Wenn ein großes Auto in die Garage gefahren wird, ist das natürlich besonders cool.
Ryan van Beek
Ehemaliger Student, Karosseriebauer
In der Schule hat man normalerweise ein Projekt, das mehrere Wochen dauert. Zum Beispiel bekommt man eine Autotür, die der Lehrer dann verbeult. Anschließend muss man sie reparieren: spachteln, grundieren, für den Lack vorbereiten und lackieren. Man lernt in der Schule viel: Dellenentfernung, Löten, Schweißen und den Umgang mit einem Schweißgerät, zum Beispiel.
Mir hat die Arbeit in der Autowerkstatt sehr viel Spaß gemacht. Dort habe ich unter anderem Vorarbeiten geleistet, grundiert, geschweißt und Teile in Autos eingebaut. Neben der Arbeit war es für mich auch ein Hobby. Ich arbeite schon seit meinem 15. Lebensjahr in Autowerkstätten und es ist toll zu sehen, dass man immer mehr selbstständig erledigen kann.

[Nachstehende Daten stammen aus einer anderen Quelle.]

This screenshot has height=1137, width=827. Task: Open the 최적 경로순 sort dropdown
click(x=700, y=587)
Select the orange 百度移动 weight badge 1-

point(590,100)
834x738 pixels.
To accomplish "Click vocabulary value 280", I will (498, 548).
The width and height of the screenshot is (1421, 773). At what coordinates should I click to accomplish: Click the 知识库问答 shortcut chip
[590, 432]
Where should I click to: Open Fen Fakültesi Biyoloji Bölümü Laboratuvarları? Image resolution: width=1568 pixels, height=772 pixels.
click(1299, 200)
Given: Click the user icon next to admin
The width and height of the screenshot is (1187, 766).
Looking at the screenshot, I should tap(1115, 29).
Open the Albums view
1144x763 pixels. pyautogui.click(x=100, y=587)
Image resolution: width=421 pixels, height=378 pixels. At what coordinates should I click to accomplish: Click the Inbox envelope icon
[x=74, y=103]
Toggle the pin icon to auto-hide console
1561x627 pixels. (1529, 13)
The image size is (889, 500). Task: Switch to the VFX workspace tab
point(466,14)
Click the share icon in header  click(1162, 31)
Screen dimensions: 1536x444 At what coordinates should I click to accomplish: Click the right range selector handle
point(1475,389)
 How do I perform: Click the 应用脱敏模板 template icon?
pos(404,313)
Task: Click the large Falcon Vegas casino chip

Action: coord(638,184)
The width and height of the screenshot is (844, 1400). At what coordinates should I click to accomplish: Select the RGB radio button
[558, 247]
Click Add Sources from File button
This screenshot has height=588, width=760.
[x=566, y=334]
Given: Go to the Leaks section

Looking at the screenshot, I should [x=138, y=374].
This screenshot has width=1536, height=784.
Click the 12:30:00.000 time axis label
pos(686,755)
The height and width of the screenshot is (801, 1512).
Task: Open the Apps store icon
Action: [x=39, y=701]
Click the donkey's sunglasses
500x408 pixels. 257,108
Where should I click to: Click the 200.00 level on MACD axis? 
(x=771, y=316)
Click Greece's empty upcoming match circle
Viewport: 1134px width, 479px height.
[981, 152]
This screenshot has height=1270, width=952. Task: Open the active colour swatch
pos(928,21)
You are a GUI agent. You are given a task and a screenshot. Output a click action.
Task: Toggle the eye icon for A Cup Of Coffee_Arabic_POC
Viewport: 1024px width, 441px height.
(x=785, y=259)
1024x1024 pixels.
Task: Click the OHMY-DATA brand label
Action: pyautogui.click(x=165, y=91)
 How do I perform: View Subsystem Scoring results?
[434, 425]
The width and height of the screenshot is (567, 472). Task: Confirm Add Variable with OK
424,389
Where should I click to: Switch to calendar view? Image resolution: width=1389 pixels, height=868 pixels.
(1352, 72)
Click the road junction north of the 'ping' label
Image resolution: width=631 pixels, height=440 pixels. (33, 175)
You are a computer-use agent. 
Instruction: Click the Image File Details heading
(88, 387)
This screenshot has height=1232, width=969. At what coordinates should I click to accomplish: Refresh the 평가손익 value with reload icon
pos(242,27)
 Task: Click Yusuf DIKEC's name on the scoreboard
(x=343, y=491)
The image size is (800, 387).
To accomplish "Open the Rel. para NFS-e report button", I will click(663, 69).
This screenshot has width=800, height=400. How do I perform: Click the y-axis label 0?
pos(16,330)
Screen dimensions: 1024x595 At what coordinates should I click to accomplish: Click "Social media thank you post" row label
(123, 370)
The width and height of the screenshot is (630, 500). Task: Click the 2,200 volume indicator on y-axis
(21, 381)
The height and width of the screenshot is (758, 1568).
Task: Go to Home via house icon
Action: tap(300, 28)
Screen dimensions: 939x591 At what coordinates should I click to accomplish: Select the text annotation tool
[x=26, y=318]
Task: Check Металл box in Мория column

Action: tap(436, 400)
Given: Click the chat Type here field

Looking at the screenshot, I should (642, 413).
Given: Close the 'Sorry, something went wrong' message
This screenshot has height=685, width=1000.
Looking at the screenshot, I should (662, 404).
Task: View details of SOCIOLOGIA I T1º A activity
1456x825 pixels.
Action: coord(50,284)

Ich erinnere mich noch gut daran, als ich zum ersten Mal selbst ein neues Teil in ein Auto einbauen durfte. Ich war damals richtig stolz! Und wenn dann ein großes Auto in die Garage fuhr, war das besonders cool. Man muss nur etwas vorsichtiger sein, und das Auto muss danach perfekt sein.